Get Well Soon is (essentially) Konstantin Gropper, a 29 year-old German composer, multi-instrumentalist and man of very vivid imagination. The fact that his new album is called The Scarlet Beast O’Seven Heads – with its sub-title translation of La Bestia Scarlatta Con Sette Teste – should surprise us not at all. He in interested in magic, myth and, more often than not, the end of the world. Despite his assurances that this record is supposed to be lighter and more summery than his previous ones (Rest Now, Weary Head! You Will Get Well Soon and the inexplicably shortly-named Vexations), the title is drawn from the Book of Revelations and the subject matter is once again apocalyptic and macabre.
The composition and most of the instrumentation is a solo project for Gropper, with his band just adding the finishing touches and joining him for live performances. He has achieved a certain international critical acclaim for his earlier albums, and comparisons that have been bandied about range from “the bastard child of Radiohead and Bright Eyes” to Patrick Wolf, Sufjan Stevens and Nick Cave. In truth, none of these quite hit the mark, as his music is unusual, sometimes startlingly so. The references that seem to come closer are those to Caspar David Friedrich and the Brothers Grimm, given Gropper’s taste for the gothic and for story-telling. The other constant them in The Scarlet Beast O’Seven Heads is cinema (for which Gropper has written scores) and in particular Dario Argento-style Cinema Italiano horrors: his subjects, song titles and often the music itself come from the world of film. The last time I saw Get Well Soon perform in the UK, they did so with a film as a back-drop, and it will be interesting to see if this is how it works again in their shows this month.

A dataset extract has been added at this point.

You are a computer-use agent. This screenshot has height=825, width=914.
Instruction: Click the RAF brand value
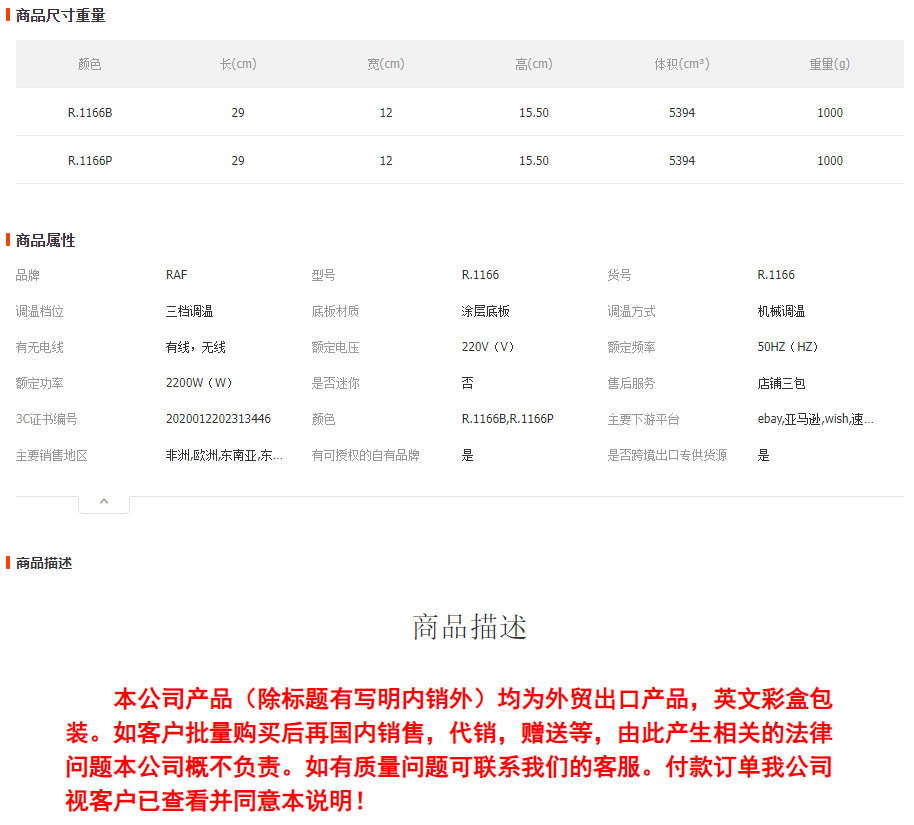pos(175,274)
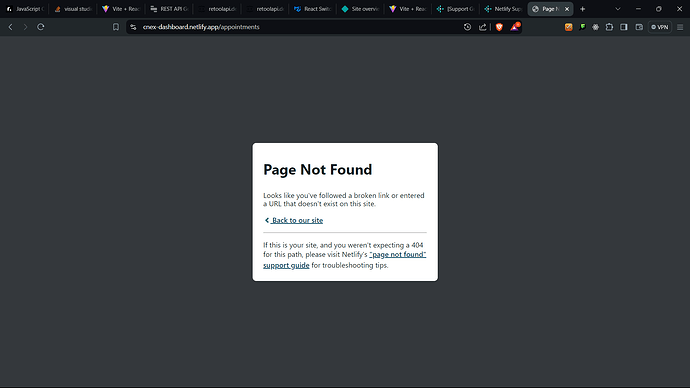Click the URL address bar field

pos(299,27)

The high point of the album is the wonderful and bizarre ‘Roland, I Feel You’ (hard to listen to without being transported to lazy weekend afternoons in front of old movies), complete with cabaret brass and its sweeping chorus of “Hold tight, get a grip, the whole world is going to hell”. The song has an accompanying video that is frankly bonkers and well worth seeing if only to work out what on earth is going on. Other highlights come at either end, with a stately slow-march ‘Prologue’ setting the tone of melancholy and mystery for what follows; and the finale of ‘You Cannot Cast Out the Demons, But You Might As Well Dance’, an anthem whose driving rhythm is cut with spoken clips of forlorn Hitchcockian heroines. In between, there is all sorts of glorious nonsense set to lilting melodies and with spiralling choral or electronic backgrounds – even if some of it is a little undermined by the indistinctness of the lead vocals when Gropper sings falsetto or when the music is at its most feverish. It would have been nice, for example, to know more about what happens in the song named after ‘Henry Darger’. Sometimes the music lightens, as in ‘A Gallows’ – but with a title like that, you know the light won’t last for long.
There will be some for whom this album is all a bit too baroque, who will think it pompous and contrived. But for those who can live with the eccentricity and prepared to suspend disbelief, the music is enthralling and has a certain grandeur about it. It deserves to bring Gropper and Get Well Soon popular as well as critical success.